Anyways, I think the big problem with MLM insofar as craft shows is that there’s no personality to whatever it is they’re selling….and that’s also why the people in your personal network are usually less-than-enthused with whatever the product is. It doesn’t take any vision, creativity, etc. to do Scentsy or Lularoe. Even though it’s “your business”, everyone sees it as someone else’s business that you’re peddling.
I think the most common criticism of MLM, half in jest, is being “cult-like”. That’s because it’s the same idea – someone else’s idea/thing that you go out and evangelize. Instead of talking about the normal things friends/family would talk about, you’re encouraged to talk about this or that essential oil blend and how you heard about it causing the blind to see and saving some poor woman from cancer.
Ok, so people are just generally turned off by MLM. Yes, there are people that like the products and all but I think overall people are turned off. If they go to some event and all they see is the same kinds of people that bug them at work about ordering Pampered Chef, they say “this sucks”, “nothing here is worth a fuck”, etc. So I appreciate it when a show is just crafters/producers.

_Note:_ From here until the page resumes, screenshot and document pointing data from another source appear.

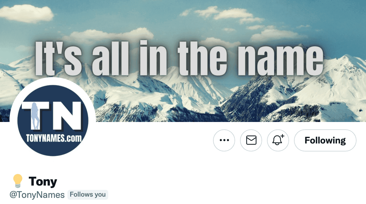Click the word "It's" in banner headline
This screenshot has width=366, height=204.
[58, 58]
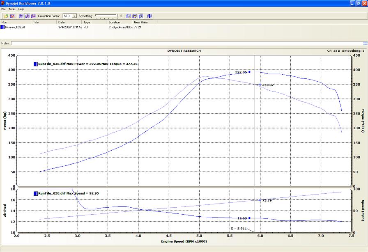Viewport: 368px width, 252px height.
Task: Click the open run file folder icon
Action: tap(6, 16)
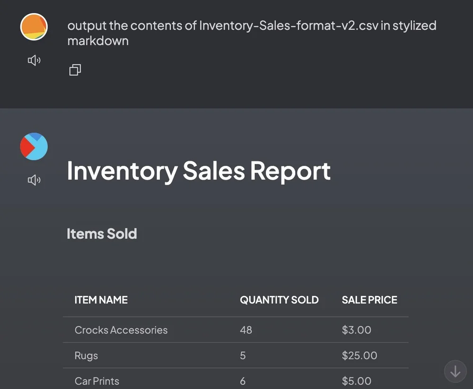Viewport: 473px width, 389px height.
Task: Click the user's prompt text about Inventory-Sales-format-v2.csv
Action: (252, 33)
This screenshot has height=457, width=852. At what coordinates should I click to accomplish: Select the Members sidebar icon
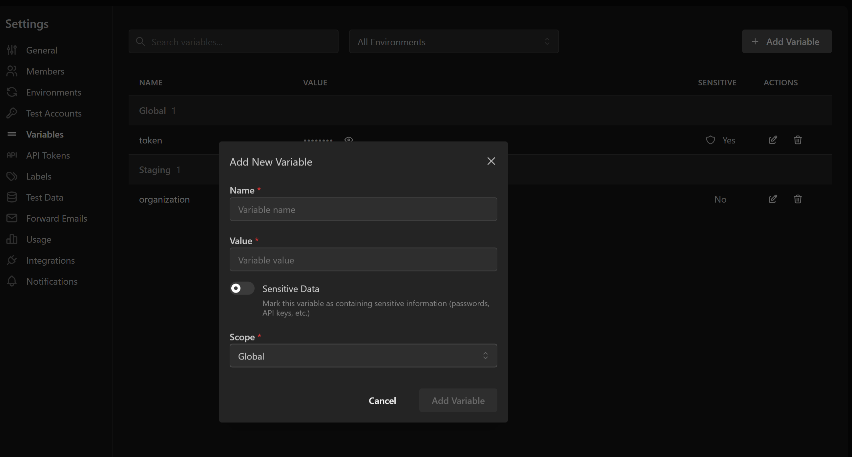(12, 71)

One of the people I can think of that has been successful with MLM is my own wife (before we met). She started to get her Mary Kay business going again around the time RDH started to come into existence and I thank God that she decided to put that on hiatus in order to focus on *our* thing. I really believe that if she started pushing MLM at the same time we launched our business it would’ve really watered down our brand and made people in our own little circle less interested in what we had. Most people would view a post about MLM, no matter how personal, as spam on Facebook. If we post about how we’ll be at this or that event or we’re working on this or that on our personal Facebook pages, I think most people aren’t annoyed with it (although you can easily step over the line). If we did both, I think people would write off posts about RDH as spam as well.

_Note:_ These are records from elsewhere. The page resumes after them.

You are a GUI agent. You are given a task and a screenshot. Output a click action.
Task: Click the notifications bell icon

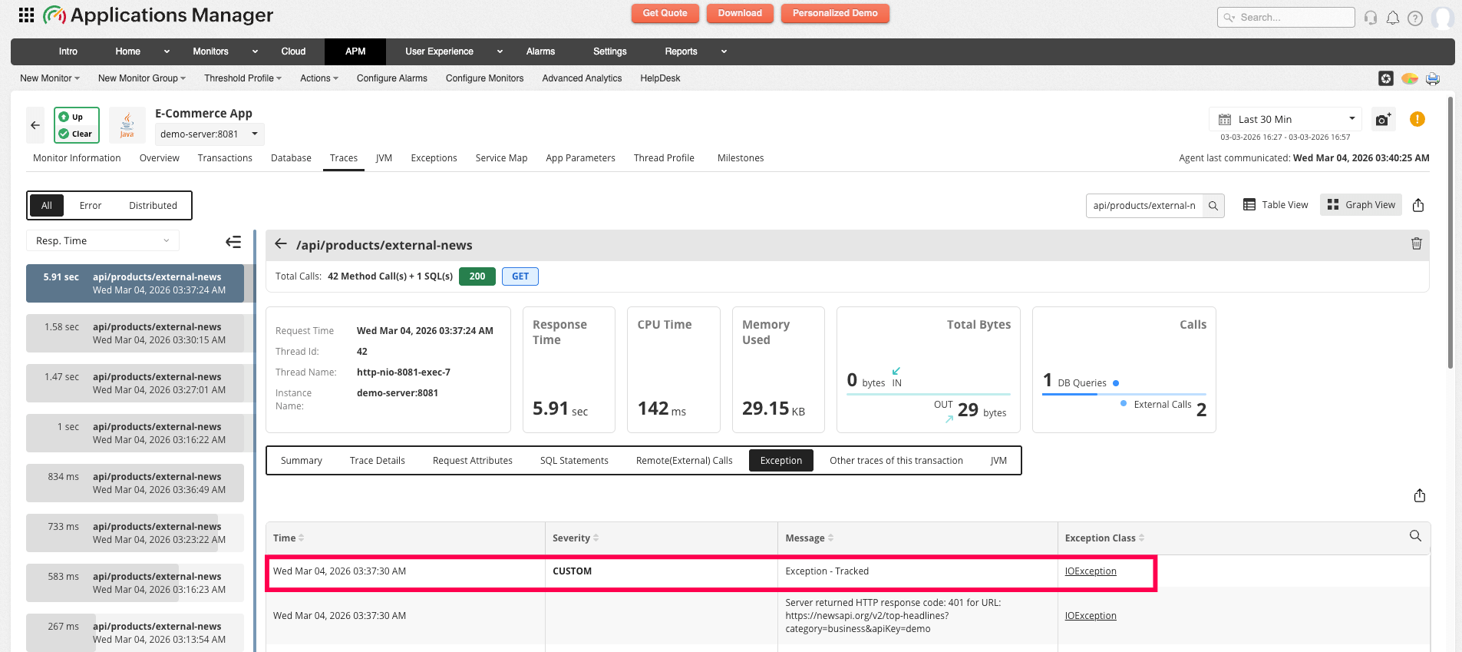pos(1393,18)
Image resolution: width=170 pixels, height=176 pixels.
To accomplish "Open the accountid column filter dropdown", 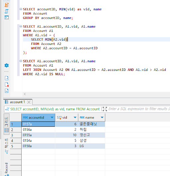I will pyautogui.click(x=52, y=117).
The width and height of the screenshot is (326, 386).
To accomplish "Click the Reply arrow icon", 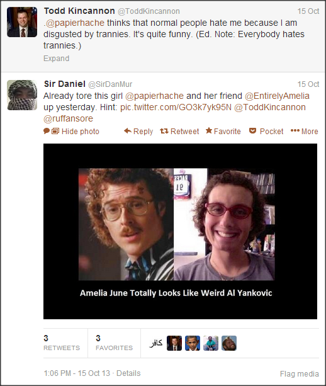I will click(128, 131).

On another note, I usually feel kind of sorry for some of the MLM vendors at these things, especially at the slower shows. Especially the ones that don’t actually have a product that someone can pick up, buy and walk off. We were next to an Arbonne lady at a show that we did very well at. All she had was a few display products and a catalog. I’m not even sure if anyone actually placed an order. She may have gotten a few contacts to do demonstrations, but if you think about it you have to overcome quite a bit to get someone to come to your table, actually write down their address and contact info to be interested in something and then be able to follow up with them at a later date to get something set up. Then at that point the sales process begins – sounds really hard.
Another thing that I don’t get is that if you’re really interested in these kinds of products, is it really that much more difficult to go at it on your own? I understand that you probably can’t make vibrators on your own and compete with Pure Romance or tasers and compete with Damsel in Defense, but there’s always some little niche you could go after on your own. Look at Young Living – how fucking hard is it to acquire some essential oils in bulk and make your own blends? I bet I could take one hour and figure out a source of oils, a source of bottles, labels and even a few recipes to make my own blends. It Works? It should be easy to come up with your own “green smoothies”. Makeup like Avon or Mary Kay? IDK, but I’m sure there’s something in that realm a person could easily do on their own.

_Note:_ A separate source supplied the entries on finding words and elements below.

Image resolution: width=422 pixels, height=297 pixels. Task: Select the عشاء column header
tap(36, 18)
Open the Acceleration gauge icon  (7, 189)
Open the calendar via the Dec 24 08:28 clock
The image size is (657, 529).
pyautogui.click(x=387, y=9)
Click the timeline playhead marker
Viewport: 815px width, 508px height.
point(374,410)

At the end of the day, I think there’s just so much more opportunity in creating your own small business/microbusiness over buying in to someone else’s model. I think everyone would rather go to one of these shows if it were populated by people who say, made their own clothes, kitchen utensils, oils, scented products, green shakes, etc. over the extremely impersonal MLMs that exist today…and I also think the people in your circle would be a lot more interested to hear about what you were doing as well.